• SOURCE MATERIAL
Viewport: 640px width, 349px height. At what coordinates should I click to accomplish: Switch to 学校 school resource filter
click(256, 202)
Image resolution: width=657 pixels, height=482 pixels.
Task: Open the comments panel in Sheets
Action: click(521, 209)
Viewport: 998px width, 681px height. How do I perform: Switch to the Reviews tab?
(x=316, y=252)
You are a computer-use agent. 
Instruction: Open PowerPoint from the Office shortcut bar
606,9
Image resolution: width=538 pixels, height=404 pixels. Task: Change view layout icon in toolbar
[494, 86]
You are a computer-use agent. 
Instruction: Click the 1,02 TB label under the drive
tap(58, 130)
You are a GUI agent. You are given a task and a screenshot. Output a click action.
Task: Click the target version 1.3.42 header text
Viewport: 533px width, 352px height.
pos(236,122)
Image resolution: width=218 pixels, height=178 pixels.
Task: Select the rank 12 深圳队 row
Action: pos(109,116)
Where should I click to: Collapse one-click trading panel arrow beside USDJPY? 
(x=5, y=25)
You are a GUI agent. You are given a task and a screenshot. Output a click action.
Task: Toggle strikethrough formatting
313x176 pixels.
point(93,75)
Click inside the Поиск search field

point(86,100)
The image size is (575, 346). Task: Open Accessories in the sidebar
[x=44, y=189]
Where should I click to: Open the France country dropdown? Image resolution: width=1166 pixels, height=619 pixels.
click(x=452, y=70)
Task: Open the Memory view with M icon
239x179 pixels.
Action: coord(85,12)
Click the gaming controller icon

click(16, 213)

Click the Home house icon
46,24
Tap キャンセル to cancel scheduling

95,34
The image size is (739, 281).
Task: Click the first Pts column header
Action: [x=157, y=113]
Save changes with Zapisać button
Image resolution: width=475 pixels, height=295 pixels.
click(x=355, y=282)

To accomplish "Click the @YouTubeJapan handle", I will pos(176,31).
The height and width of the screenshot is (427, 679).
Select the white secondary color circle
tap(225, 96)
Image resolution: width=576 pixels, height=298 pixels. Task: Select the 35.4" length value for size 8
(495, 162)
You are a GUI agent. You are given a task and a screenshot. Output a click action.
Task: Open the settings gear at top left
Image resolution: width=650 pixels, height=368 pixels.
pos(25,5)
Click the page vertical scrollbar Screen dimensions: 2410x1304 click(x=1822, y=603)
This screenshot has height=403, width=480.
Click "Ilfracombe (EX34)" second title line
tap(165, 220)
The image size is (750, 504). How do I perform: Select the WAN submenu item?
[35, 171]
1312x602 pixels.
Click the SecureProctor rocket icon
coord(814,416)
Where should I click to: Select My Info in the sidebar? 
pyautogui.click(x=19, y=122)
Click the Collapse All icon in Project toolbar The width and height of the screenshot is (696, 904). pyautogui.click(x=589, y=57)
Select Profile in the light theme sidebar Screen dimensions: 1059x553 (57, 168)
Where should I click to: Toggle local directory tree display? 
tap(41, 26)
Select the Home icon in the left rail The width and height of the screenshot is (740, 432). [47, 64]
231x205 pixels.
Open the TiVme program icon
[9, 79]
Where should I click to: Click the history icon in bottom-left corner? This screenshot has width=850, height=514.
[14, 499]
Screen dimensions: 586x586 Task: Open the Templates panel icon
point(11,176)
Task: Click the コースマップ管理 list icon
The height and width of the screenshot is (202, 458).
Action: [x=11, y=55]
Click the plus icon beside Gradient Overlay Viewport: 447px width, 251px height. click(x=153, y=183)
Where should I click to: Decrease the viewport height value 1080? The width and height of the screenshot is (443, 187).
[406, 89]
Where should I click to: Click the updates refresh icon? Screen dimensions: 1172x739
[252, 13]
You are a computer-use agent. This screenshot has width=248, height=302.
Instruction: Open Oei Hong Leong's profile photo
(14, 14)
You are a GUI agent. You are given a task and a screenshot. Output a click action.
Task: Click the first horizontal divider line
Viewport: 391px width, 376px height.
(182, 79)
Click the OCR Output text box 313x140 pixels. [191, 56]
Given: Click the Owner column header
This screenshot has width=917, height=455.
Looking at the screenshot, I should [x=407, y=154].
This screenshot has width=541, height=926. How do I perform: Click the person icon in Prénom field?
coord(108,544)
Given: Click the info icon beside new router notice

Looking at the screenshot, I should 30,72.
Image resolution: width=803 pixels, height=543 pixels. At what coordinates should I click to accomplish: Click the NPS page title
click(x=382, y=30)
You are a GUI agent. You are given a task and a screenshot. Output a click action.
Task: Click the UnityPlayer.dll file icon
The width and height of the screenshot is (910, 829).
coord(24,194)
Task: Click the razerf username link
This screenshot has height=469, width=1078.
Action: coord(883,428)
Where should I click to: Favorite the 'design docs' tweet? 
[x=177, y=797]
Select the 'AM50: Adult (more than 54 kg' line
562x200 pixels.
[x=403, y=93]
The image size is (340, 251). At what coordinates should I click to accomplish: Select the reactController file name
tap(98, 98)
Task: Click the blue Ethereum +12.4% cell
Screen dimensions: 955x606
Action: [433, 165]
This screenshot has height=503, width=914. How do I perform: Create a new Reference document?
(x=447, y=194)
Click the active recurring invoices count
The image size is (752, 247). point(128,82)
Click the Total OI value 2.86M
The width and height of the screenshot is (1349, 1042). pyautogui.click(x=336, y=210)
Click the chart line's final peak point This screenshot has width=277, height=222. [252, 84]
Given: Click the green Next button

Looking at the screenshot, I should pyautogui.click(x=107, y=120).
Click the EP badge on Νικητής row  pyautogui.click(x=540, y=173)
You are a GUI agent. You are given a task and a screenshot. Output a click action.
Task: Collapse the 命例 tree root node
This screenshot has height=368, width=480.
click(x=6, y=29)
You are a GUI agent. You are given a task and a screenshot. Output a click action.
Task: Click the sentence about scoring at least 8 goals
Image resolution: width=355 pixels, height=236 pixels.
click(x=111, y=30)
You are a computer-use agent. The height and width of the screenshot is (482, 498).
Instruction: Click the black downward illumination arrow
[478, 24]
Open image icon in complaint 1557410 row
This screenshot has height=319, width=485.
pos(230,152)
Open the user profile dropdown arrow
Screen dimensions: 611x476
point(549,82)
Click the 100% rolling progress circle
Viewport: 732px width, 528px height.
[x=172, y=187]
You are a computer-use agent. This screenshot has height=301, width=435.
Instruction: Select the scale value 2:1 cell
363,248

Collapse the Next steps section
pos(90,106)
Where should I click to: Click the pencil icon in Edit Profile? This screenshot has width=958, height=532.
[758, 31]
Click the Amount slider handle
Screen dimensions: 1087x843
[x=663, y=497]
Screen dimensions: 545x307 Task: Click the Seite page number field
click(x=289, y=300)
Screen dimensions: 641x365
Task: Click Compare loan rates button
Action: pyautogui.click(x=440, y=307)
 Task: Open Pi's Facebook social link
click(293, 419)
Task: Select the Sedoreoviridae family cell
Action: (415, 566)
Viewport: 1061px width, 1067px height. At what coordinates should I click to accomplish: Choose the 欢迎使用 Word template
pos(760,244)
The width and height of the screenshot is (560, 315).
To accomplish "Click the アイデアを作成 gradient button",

• WHAT YOU WILL DO
Transcribe all entries exactly as they appear above.

• TASK SOLUTION
Viewport: 640px width, 349px height. At what coordinates should I click to accomplish: Switch to 学校 school resource filter
click(256, 202)
Image resolution: width=657 pixels, height=482 pixels.
Task: Open the comments panel in Sheets
Action: click(521, 209)
Viewport: 998px width, 681px height. How do I perform: Switch to the Reviews tab?
(x=316, y=252)
You are a computer-use agent. 
Instruction: Open PowerPoint from the Office shortcut bar
606,9
Image resolution: width=538 pixels, height=404 pixels. Task: Change view layout icon in toolbar
[494, 86]
You are a computer-use agent. 
Instruction: Click the 1,02 TB label under the drive
tap(58, 130)
You are a GUI agent. You are given a task and a screenshot. Output a click action.
Task: Click the target version 1.3.42 header text
Viewport: 533px width, 352px height.
pos(236,122)
Image resolution: width=218 pixels, height=178 pixels.
Task: Select the rank 12 深圳队 row
Action: pos(109,116)
Where should I click to: Collapse one-click trading panel arrow beside USDJPY? 
(x=5, y=25)
You are a GUI agent. You are given a task and a screenshot. Output a click action.
Task: Toggle strikethrough formatting
313x176 pixels.
point(93,75)
Click inside the Поиск search field

point(86,100)
The image size is (575, 346). Task: Open Accessories in the sidebar
[x=44, y=189]
Where should I click to: Open the France country dropdown? Image resolution: width=1166 pixels, height=619 pixels.
click(x=452, y=70)
Task: Open the Memory view with M icon
239x179 pixels.
Action: coord(85,12)
Click the gaming controller icon

click(16, 213)

Click the Home house icon
46,24
Tap キャンセル to cancel scheduling

95,34
The image size is (739, 281).
Task: Click the first Pts column header
Action: [x=157, y=113]
Save changes with Zapisać button
Image resolution: width=475 pixels, height=295 pixels.
click(x=355, y=282)

To accomplish "Click the @YouTubeJapan handle", I will pos(176,31).
The height and width of the screenshot is (427, 679).
Select the white secondary color circle
tap(225, 96)
Image resolution: width=576 pixels, height=298 pixels. Task: Select the 35.4" length value for size 8
(495, 162)
You are a GUI agent. You are given a task and a screenshot. Output a click action.
Task: Open the settings gear at top left
Image resolution: width=650 pixels, height=368 pixels.
pos(25,5)
Click the page vertical scrollbar Screen dimensions: 2410x1304 click(x=1822, y=603)
This screenshot has height=403, width=480.
Click "Ilfracombe (EX34)" second title line
tap(165, 220)
The image size is (750, 504). How do I perform: Select the WAN submenu item?
[35, 171]
1312x602 pixels.
Click the SecureProctor rocket icon
coord(814,416)
Where should I click to: Select My Info in the sidebar? 
pyautogui.click(x=19, y=122)
Click the Collapse All icon in Project toolbar The width and height of the screenshot is (696, 904). pyautogui.click(x=589, y=57)
Select Profile in the light theme sidebar Screen dimensions: 1059x553 (57, 168)
Where should I click to: Toggle local directory tree display? 
tap(41, 26)
Select the Home icon in the left rail The width and height of the screenshot is (740, 432). [47, 64]
231x205 pixels.
Open the TiVme program icon
[9, 79]
Where should I click to: Click the history icon in bottom-left corner? This screenshot has width=850, height=514.
[14, 499]
Screen dimensions: 586x586 Task: Open the Templates panel icon
point(11,176)
Task: Click the コースマップ管理 list icon
The height and width of the screenshot is (202, 458).
Action: [x=11, y=55]
Click the plus icon beside Gradient Overlay Viewport: 447px width, 251px height. click(x=153, y=183)
Where should I click to: Decrease the viewport height value 1080? The width and height of the screenshot is (443, 187).
[406, 89]
Where should I click to: Click the updates refresh icon? Screen dimensions: 1172x739
[252, 13]
You are a computer-use agent. This screenshot has width=248, height=302.
Instruction: Open Oei Hong Leong's profile photo
(14, 14)
You are a GUI agent. You are given a task and a screenshot. Output a click action.
Task: Click the first horizontal divider line
Viewport: 391px width, 376px height.
(182, 79)
Click the OCR Output text box 313x140 pixels. [191, 56]
Given: Click the Owner column header
This screenshot has width=917, height=455.
Looking at the screenshot, I should [x=407, y=154].
This screenshot has width=541, height=926. How do I perform: Click the person icon in Prénom field?
coord(108,544)
Given: Click the info icon beside new router notice

Looking at the screenshot, I should 30,72.
Image resolution: width=803 pixels, height=543 pixels. At what coordinates should I click to accomplish: Click the NPS page title
click(x=382, y=30)
You are a GUI agent. You are given a task and a screenshot. Output a click action.
Task: Click the UnityPlayer.dll file icon
The width and height of the screenshot is (910, 829).
coord(24,194)
Task: Click the razerf username link
This screenshot has height=469, width=1078.
Action: coord(883,428)
Where should I click to: Favorite the 'design docs' tweet? 
[x=177, y=797]
Select the 'AM50: Adult (more than 54 kg' line
562x200 pixels.
[x=403, y=93]
The image size is (340, 251). At what coordinates should I click to accomplish: Select the reactController file name
tap(98, 98)
Task: Click the blue Ethereum +12.4% cell
Screen dimensions: 955x606
Action: [433, 165]
This screenshot has height=503, width=914. How do I perform: Create a new Reference document?
(x=447, y=194)
Click the active recurring invoices count
The image size is (752, 247). point(128,82)
Click the Total OI value 2.86M
The width and height of the screenshot is (1349, 1042). pyautogui.click(x=336, y=210)
Click the chart line's final peak point This screenshot has width=277, height=222. [252, 84]
Given: Click the green Next button

Looking at the screenshot, I should pyautogui.click(x=107, y=120).
Click the EP badge on Νικητής row  pyautogui.click(x=540, y=173)
You are a GUI agent. You are given a task and a screenshot. Output a click action.
Task: Collapse the 命例 tree root node
This screenshot has height=368, width=480.
click(x=6, y=29)
You are a GUI agent. You are given a task and a screenshot. Output a click action.
Task: Click the sentence about scoring at least 8 goals
Image resolution: width=355 pixels, height=236 pixels.
click(x=111, y=30)
You are a computer-use agent. The height and width of the screenshot is (482, 498).
Instruction: Click the black downward illumination arrow
[478, 24]
Open image icon in complaint 1557410 row
This screenshot has height=319, width=485.
pos(230,152)
Open the user profile dropdown arrow
Screen dimensions: 611x476
point(549,82)
Click the 100% rolling progress circle
Viewport: 732px width, 528px height.
[x=172, y=187]
You are a computer-use agent. This screenshot has height=301, width=435.
Instruction: Select the scale value 2:1 cell
363,248

Collapse the Next steps section
pos(90,106)
Where should I click to: Click the pencil icon in Edit Profile? This screenshot has width=958, height=532.
[758, 31]
Click the Amount slider handle
Screen dimensions: 1087x843
[x=663, y=497]
Screen dimensions: 545x307 Task: Click the Seite page number field
click(x=289, y=300)
Screen dimensions: 641x365
Task: Click Compare loan rates button
Action: pyautogui.click(x=440, y=307)
 Task: Open Pi's Facebook social link
click(293, 419)
Task: Select the Sedoreoviridae family cell
Action: (415, 566)
Viewport: 1061px width, 1067px height. At what coordinates should I click to accomplish: Choose the 欢迎使用 Word template
pos(760,244)
The width and height of the screenshot is (560, 315).
To accomplish "Click the アイデアを作成 gradient button",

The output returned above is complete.